Expect triploidy in multiple-choice questions as a payoff of a nondisjunction scenario. A classic stem walks you through meiosis producing an abnormal gamete, then asks what condition the offspring has after fertilization. If a gamete has three complete sets of chromosomes and fuses with a normal gamete, the answer chain points to triploidy. Questions also test it through plants: a common result of triploidy in plants is sterility or seedlessness, since three chromosome sets can't pair up evenly in meiosis. The 2026 Short FRQ Q4 on meiosis and chromosome movement shows the kind of process knowledge you need to explain WHY nondisjunction (and therefore triploidy) happens. You should be able to trace the cause-and-effect from a meiosis mistake to a 3n offspring and predict the phenotype consequence.
Trisomy is three copies of ONE chromosome (2n + 1, like 47 chromosomes in humans). Triploidy is three copies of EVERY chromosome (3n, a full extra set, like 69 in humans). Quick check: trisomy adds one chromosome, triploidy multiplies the whole set.
Triploidy means three complete sets of chromosomes (3n) instead of the normal diploid two sets (2n).
It is a form of aneuploidy caused by nondisjunction, when chromosomes fail to separate correctly during meiosis.
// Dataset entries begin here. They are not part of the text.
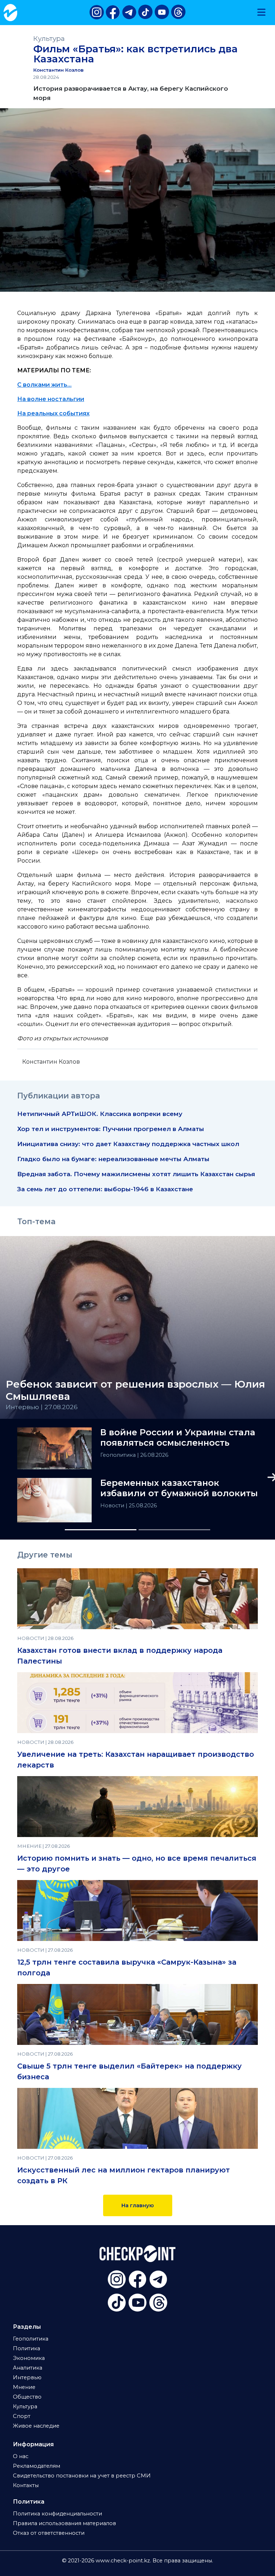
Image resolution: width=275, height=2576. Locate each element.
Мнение (24, 2387)
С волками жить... (44, 384)
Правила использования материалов (64, 2523)
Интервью (27, 2377)
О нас (20, 2456)
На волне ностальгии (50, 399)
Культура (49, 38)
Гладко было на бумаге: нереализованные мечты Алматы (113, 1159)
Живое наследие (36, 2426)
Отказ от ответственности (49, 2533)
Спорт (21, 2416)
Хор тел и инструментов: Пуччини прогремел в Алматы (110, 1128)
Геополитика (118, 1455)
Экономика (29, 2358)
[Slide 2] (174, 1530)
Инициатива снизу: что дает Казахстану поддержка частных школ (128, 1144)
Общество (27, 2397)
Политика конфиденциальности (57, 2513)
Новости (113, 1505)
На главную (137, 2205)
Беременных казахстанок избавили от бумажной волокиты (179, 1488)
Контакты (26, 2485)
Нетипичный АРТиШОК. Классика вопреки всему (99, 1113)
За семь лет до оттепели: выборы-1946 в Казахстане (105, 1189)
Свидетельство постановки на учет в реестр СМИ (82, 2475)
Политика (26, 2348)
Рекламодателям (36, 2466)
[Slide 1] (100, 1530)
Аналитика (27, 2368)
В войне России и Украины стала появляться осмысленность (177, 1437)
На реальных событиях (53, 413)
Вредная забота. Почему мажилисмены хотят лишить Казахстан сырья (136, 1174)
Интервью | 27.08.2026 (42, 1407)
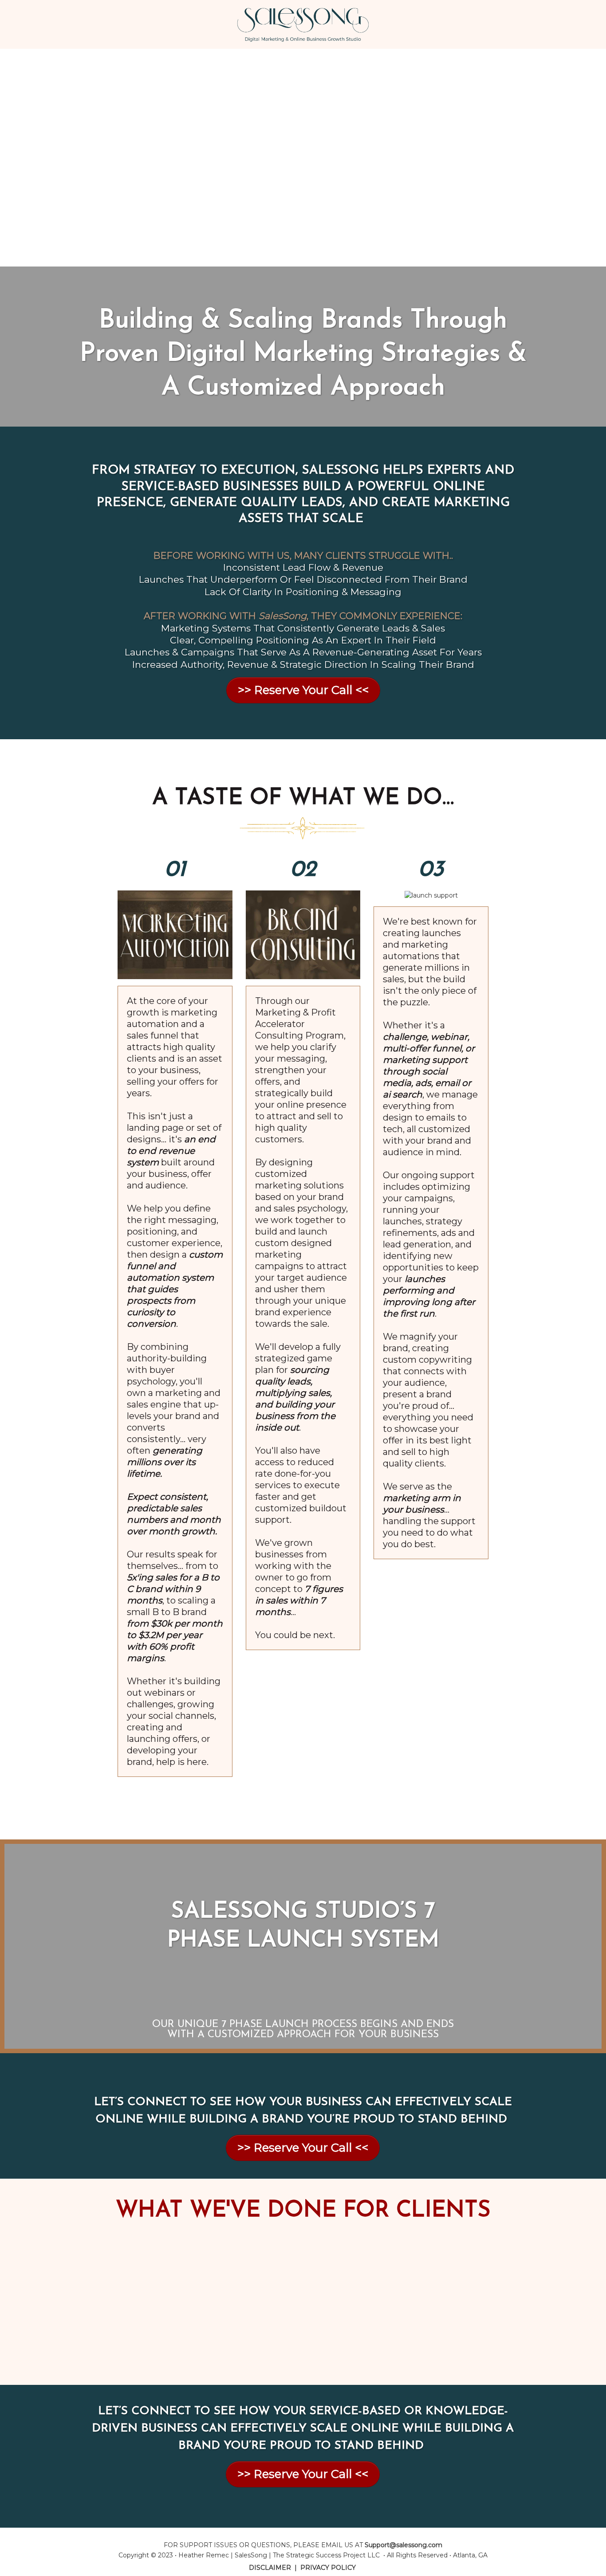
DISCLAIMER (270, 2568)
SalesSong (251, 2555)
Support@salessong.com (403, 2545)
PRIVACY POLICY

The CED names triploidy as an example of how meiosis errors change phenotype under EK 6.7.B.2.
Don't mix it up with trisomy: trisomy is one extra chromosome, triploidy is one extra full set.
In plants, triploidy often causes sterility or seedlessness because three chromosome sets can't pair evenly in meiosis, which is how seedless fruits are made.
Triploidy is a chromosomal condition where an organism has three complete sets of chromosomes (3n) instead of the usual two (2n). It's a type of aneuploidy caused by nondisjunction during meiosis, and the CED uses it as a key example of how chromosome-number changes alter phenotype (EK 6.7.B.2).
No. Trisomy is having three copies of just one chromosome (like trisomy 21, which is 47 chromosomes in humans). Triploidy is having three copies of every chromosome (3n, which would be 69 in humans). Both come from nondisjunction, but triploidy involves a whole extra set.
Nondisjunction during meiosis is the usual cause. If chromosomes fail to separate, a gamete can end up with a full double set (2n) of chromosomes, and when it fuses with a normal n gamete during fertilization, the offspring gets 3n.
Triploid plants are often sterile and seedless. Three sets of chromosomes can't pair up evenly during meiosis, so normal gamete formation fails. This is exactly why seedless watermelons and bananas are triploid.
Yes, in the AP Bio sense. The CED files chromosome-number changes under mutations (topic 6.7). It's a different kind than a point or frameshift mutation, since it changes the count of whole chromosomes rather than rewriting the DNA sequence.